## Your task:
List every line in the items below that contains the word "triangle".

[Interface element records]
┄┄┄┄┄┄
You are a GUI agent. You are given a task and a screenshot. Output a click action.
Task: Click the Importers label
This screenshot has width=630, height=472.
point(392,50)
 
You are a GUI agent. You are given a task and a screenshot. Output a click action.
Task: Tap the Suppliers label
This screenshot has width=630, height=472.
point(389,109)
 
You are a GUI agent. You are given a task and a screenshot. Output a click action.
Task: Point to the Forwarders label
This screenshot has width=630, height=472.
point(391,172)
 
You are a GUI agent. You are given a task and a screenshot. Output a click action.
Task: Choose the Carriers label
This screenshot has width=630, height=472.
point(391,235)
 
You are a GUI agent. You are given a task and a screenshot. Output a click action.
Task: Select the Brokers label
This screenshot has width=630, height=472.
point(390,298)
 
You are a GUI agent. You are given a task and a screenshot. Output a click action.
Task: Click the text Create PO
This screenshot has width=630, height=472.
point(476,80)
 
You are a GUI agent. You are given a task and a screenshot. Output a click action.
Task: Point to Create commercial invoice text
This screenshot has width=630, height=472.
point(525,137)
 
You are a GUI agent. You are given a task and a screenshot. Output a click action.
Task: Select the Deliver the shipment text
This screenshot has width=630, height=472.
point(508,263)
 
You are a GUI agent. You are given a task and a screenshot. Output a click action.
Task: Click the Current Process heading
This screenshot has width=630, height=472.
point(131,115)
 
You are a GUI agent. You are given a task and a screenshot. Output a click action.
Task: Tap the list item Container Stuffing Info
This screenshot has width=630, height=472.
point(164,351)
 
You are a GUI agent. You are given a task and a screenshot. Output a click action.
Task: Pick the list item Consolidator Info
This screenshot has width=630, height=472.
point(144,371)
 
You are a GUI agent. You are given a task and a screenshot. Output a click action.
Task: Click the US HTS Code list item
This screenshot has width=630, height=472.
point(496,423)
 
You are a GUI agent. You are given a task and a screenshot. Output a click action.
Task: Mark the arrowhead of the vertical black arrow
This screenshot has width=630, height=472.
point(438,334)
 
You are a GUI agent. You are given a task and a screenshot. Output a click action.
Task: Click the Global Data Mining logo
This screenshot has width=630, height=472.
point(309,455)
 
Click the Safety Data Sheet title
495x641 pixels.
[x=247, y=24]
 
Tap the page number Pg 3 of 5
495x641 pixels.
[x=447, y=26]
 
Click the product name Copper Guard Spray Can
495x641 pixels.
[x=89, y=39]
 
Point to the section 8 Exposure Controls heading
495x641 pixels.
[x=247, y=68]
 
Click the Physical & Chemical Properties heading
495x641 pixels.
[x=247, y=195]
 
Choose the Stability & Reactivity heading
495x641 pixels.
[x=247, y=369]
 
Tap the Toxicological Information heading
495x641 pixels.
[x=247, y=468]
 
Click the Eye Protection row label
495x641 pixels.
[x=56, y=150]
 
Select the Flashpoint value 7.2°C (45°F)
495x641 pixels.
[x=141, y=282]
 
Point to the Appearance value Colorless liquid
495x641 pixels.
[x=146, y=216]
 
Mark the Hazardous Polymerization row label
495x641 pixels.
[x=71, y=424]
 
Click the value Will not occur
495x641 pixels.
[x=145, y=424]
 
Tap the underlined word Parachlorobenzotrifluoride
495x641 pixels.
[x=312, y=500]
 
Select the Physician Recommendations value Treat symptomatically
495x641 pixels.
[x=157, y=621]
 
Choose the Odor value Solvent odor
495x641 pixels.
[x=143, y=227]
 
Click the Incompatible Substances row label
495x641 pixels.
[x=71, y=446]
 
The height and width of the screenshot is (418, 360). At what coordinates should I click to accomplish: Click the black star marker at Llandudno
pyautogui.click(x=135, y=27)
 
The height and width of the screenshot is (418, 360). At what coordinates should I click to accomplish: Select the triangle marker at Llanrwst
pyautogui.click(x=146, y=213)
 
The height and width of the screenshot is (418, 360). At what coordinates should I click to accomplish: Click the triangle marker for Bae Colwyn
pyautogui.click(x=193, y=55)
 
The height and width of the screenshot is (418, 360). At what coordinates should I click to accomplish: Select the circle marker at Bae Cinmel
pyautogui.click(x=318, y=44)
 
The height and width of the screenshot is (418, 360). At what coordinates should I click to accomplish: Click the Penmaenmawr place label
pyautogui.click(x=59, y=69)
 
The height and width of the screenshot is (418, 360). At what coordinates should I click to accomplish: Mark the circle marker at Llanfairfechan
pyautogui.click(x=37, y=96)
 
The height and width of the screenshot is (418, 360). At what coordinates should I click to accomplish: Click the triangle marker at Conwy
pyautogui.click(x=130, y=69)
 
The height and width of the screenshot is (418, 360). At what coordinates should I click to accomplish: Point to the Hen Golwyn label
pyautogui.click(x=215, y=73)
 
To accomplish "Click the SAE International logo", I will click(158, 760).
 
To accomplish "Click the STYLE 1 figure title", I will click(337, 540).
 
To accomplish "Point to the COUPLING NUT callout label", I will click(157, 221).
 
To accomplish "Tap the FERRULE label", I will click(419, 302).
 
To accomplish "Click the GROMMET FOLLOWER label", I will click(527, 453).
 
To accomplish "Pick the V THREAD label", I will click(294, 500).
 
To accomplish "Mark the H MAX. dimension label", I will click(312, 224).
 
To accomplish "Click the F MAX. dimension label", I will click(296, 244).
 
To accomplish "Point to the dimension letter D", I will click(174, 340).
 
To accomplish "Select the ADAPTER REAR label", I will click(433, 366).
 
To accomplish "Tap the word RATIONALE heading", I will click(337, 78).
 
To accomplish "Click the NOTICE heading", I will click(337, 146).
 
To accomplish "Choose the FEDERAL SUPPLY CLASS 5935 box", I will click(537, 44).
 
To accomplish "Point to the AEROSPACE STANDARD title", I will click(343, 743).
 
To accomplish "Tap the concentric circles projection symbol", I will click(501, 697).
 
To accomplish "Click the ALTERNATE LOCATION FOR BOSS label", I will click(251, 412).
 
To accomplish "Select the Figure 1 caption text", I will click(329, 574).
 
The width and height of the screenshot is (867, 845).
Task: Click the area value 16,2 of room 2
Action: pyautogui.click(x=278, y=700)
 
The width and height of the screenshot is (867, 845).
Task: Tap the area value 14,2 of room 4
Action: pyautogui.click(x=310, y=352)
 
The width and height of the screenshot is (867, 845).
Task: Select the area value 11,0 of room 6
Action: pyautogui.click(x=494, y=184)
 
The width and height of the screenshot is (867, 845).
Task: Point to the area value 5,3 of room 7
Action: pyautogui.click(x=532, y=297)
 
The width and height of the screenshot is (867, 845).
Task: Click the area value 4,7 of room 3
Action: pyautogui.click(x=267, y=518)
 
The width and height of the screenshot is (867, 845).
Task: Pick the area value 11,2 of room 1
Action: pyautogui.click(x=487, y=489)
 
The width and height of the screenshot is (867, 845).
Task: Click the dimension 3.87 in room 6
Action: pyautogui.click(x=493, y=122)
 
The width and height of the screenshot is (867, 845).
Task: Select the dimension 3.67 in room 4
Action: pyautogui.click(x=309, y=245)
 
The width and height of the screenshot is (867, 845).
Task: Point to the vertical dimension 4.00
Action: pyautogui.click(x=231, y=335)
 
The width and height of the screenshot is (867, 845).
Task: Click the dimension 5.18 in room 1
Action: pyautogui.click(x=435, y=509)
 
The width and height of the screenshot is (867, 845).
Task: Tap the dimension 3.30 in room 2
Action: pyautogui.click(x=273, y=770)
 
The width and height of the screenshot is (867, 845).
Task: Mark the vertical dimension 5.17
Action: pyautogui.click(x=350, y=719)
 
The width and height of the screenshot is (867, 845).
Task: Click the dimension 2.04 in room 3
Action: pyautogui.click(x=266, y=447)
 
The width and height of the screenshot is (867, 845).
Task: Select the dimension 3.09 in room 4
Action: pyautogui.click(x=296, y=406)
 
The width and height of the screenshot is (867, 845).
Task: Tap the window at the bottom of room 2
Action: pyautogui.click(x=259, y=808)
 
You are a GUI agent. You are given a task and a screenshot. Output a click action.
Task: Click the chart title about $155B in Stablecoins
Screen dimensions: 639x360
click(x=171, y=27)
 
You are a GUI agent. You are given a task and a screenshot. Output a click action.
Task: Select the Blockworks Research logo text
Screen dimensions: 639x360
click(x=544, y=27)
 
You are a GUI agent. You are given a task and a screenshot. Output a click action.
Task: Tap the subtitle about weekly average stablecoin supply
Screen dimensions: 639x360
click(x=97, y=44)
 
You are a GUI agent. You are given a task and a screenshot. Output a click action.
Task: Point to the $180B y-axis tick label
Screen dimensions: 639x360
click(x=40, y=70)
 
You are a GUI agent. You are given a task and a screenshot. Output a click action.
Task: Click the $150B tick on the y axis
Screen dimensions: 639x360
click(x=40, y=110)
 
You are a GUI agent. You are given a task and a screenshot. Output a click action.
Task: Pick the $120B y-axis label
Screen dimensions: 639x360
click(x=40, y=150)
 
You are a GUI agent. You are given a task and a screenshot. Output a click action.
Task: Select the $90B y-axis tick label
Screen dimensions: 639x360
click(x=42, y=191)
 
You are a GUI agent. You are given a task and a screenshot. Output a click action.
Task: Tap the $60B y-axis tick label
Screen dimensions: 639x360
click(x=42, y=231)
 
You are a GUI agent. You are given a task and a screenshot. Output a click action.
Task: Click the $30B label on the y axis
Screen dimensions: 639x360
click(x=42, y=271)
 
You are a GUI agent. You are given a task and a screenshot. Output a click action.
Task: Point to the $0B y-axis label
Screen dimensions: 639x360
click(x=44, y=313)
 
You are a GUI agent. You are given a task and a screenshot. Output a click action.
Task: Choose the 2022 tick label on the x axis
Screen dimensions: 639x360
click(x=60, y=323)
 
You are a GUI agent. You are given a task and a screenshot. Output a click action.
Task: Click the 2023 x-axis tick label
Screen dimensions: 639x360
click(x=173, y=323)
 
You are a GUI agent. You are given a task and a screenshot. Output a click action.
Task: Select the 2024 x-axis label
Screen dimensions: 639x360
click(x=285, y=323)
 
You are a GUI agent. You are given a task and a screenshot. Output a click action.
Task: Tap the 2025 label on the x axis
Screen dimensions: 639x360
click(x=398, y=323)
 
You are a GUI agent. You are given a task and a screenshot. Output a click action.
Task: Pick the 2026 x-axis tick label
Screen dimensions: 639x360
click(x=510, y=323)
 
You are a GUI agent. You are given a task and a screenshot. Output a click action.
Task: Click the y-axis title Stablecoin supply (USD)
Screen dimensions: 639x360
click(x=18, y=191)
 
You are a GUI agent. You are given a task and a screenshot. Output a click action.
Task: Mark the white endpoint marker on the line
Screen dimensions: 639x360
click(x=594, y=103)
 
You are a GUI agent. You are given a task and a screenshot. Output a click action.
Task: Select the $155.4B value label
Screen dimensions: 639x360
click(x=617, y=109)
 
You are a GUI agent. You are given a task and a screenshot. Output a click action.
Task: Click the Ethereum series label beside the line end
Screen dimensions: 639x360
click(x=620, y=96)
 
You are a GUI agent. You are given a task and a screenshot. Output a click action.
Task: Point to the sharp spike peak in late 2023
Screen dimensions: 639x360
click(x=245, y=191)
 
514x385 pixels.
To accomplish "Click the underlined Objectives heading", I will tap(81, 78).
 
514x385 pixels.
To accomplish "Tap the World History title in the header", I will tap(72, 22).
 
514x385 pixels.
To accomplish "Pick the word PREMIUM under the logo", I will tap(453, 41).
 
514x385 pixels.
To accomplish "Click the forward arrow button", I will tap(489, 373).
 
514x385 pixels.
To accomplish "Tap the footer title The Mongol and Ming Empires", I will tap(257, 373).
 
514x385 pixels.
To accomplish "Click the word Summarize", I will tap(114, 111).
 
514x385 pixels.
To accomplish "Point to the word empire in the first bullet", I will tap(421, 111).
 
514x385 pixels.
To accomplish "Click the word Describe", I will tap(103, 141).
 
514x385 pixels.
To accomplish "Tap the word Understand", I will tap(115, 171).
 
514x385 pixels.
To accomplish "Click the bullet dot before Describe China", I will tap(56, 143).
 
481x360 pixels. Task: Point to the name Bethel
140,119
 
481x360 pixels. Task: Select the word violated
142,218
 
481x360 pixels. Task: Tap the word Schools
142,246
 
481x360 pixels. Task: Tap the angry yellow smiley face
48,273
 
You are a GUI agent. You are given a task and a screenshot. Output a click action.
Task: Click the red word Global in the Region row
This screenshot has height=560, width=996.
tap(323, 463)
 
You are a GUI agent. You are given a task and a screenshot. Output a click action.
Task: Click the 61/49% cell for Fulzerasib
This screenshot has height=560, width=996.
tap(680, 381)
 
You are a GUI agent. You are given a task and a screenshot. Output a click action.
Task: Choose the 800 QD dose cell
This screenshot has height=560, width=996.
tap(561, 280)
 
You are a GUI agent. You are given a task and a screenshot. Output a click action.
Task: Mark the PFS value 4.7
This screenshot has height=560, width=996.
┄┄┄┄┄┄
## Completed exercise:
The height and width of the screenshot is (418, 360). At what coordinates should I click to accomplish: Select the triangle marker at Llanrwst
The height and width of the screenshot is (418, 360). At what coordinates should I click to accomplish: Click the triangle marker for Bae Colwyn
The height and width of the screenshot is (418, 360). At what coordinates should I click to accomplish: Click the triangle marker at Conwy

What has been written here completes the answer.